Adverse childhood experiences (ACEs), severe forms of which are classed as childhood trauma, range from being bullied or abused, to the death of a parent. Many adverse childhood experiences can cause toxic stress and increase the risk of psychosis. Chronic trauma, including ACEs, can promote lasting inflammatory dysregulation throughout the nervous system. It is suggested that early stress may contribute to the development of schizophrenia through these alterations in the immune system. Schizophrenia was the last diagnosis to benefit from the link made between ACEs and adult mental health outcomes.

Living in an urban environment during childhood or as an adult has consistently been found to increase the risk of schizophrenia by a factor of two, even after taking into account drug use, ethnic group, and size of social group. A possible link between the urban environment and pollution has been suggested to be the cause of the elevated risk of schizophrenia. Other risk factors include social isolation, immigration related to social adversity and racial discrimination, family dysfunction, unemployment, and poor housing conditions. Having a father older than 40 years, or parents younger than 20 years are also associated with schizophrenia.

====Substance use====

About half of those with schizophrenia use recreational drugs including alcohol, tobacco, and cannabis excessively. Use of stimulants such as amphetamine and cocaine can lead to a temporary stimulant psychosis, which presents very similarly to schizophrenia. Rarely, alcohol use can also result in a similar alcohol-related psychosis. Drugs may also be used as coping mechanisms by people who have schizophrenia, to deal with depression, anxiety, boredom, and loneliness. However, substance use disorders are associated with an increased risk of suicide, and a poor response to treatment.

Cannabis use may be a contributory factor in the development of schizophrenia, potentially increasing the risk of the disease in those who are already at risk.

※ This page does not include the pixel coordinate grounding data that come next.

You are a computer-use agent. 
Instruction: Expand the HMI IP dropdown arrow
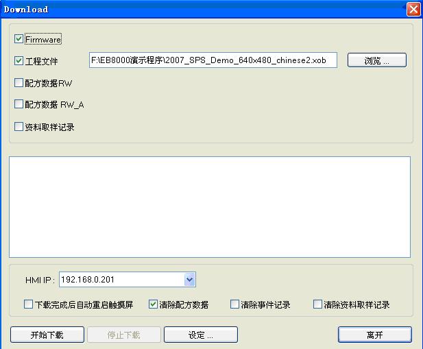point(190,280)
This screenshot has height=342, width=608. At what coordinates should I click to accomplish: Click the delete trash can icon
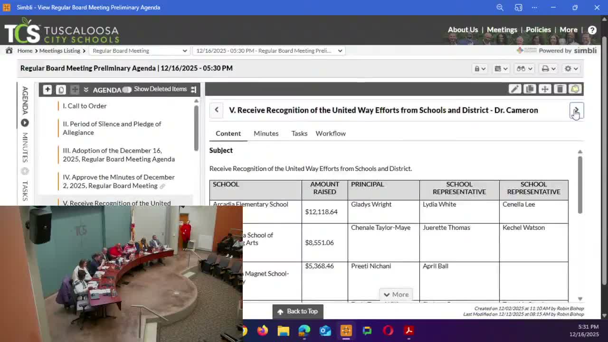[x=560, y=89]
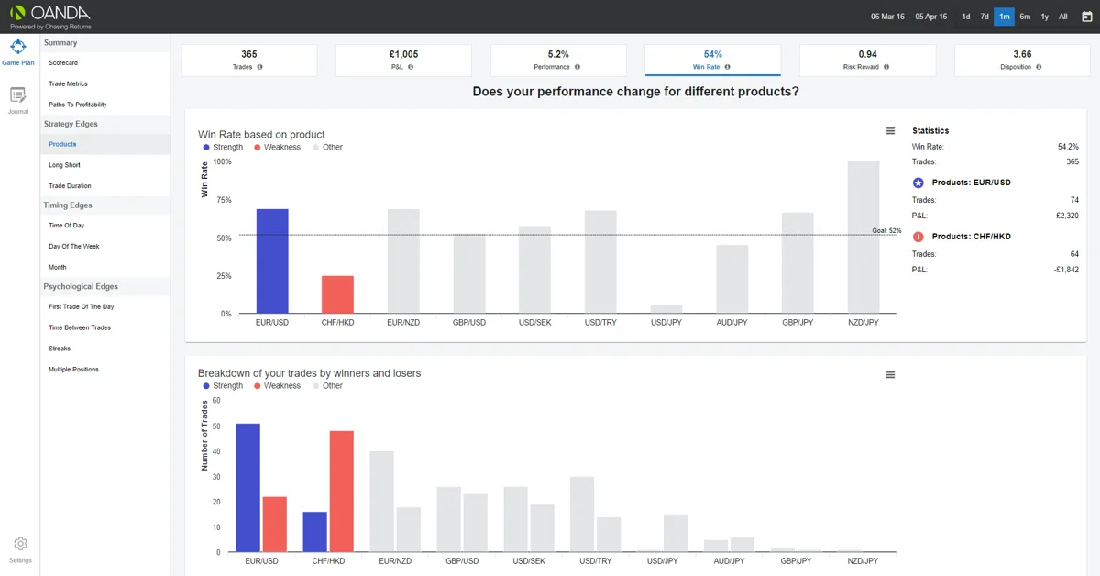Open the Time Of Day link

pos(105,226)
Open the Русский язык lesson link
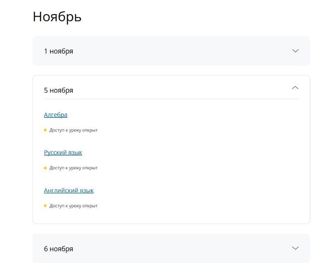 tap(63, 153)
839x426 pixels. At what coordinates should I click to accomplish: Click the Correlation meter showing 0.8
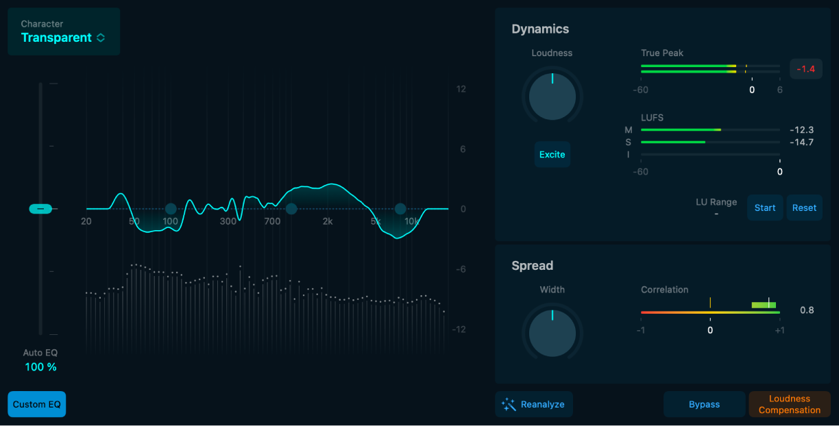(x=709, y=312)

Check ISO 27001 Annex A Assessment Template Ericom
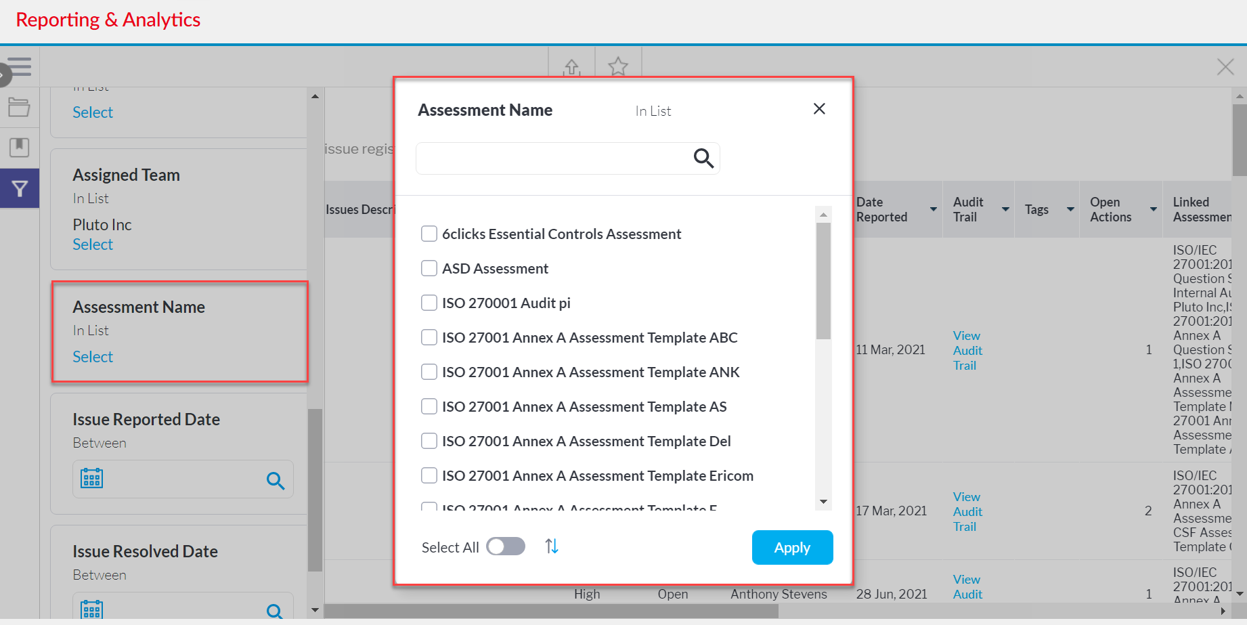point(429,475)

The increased risk may require the presence of certain genes within an individual. Its use is associated with doubling the rate. Although some studies suggest that cannabis use reduces cognitive impairment, different teams of authors agree that cannabis users with schizophrenia may have already been 'less impaired' prior to cannabis use.

==Causes==

The causes of schizophrenia are still unknown. Several models have been put forward to explain the link between altered brain function and schizophrenia. The prevailing model of schizophrenia is that of a neurodevelopmental disorder, and the underlying changes that occur before symptoms become evident are seen as arising from the interaction between genes and the environment. Extensive studies support this model. Maternal infections, malnutrition and complications during pregnancy and childbirth are known risk factors for the development of schizophrenia, which usually emerges between the ages of 18 and 25, a period that overlaps with certain stages of neurodevelopment. Gene-environment interactions lead to deficits in the neural circuitry that affect sensory and cognitive functions.

The common dopamine and glutamate models proposed are not mutually exclusive; each is seen to have a role in the neurobiology of schizophrenia. The most common model put forward was the dopamine hypothesis of schizophrenia, which attributes psychosis to the mind's faulty interpretation of the misfiring of dopaminergic neurons. This has been directly related to the symptoms of delusions and hallucinations. Abnormal dopamine signaling has been implicated in schizophrenia based on the usefulness of medications that affect the dopamine receptor and the observation that dopamine levels are increased during acute psychosis. A decrease in D_{1} receptors in the dorsolateral prefrontal cortex may also be responsible for deficits in working memory.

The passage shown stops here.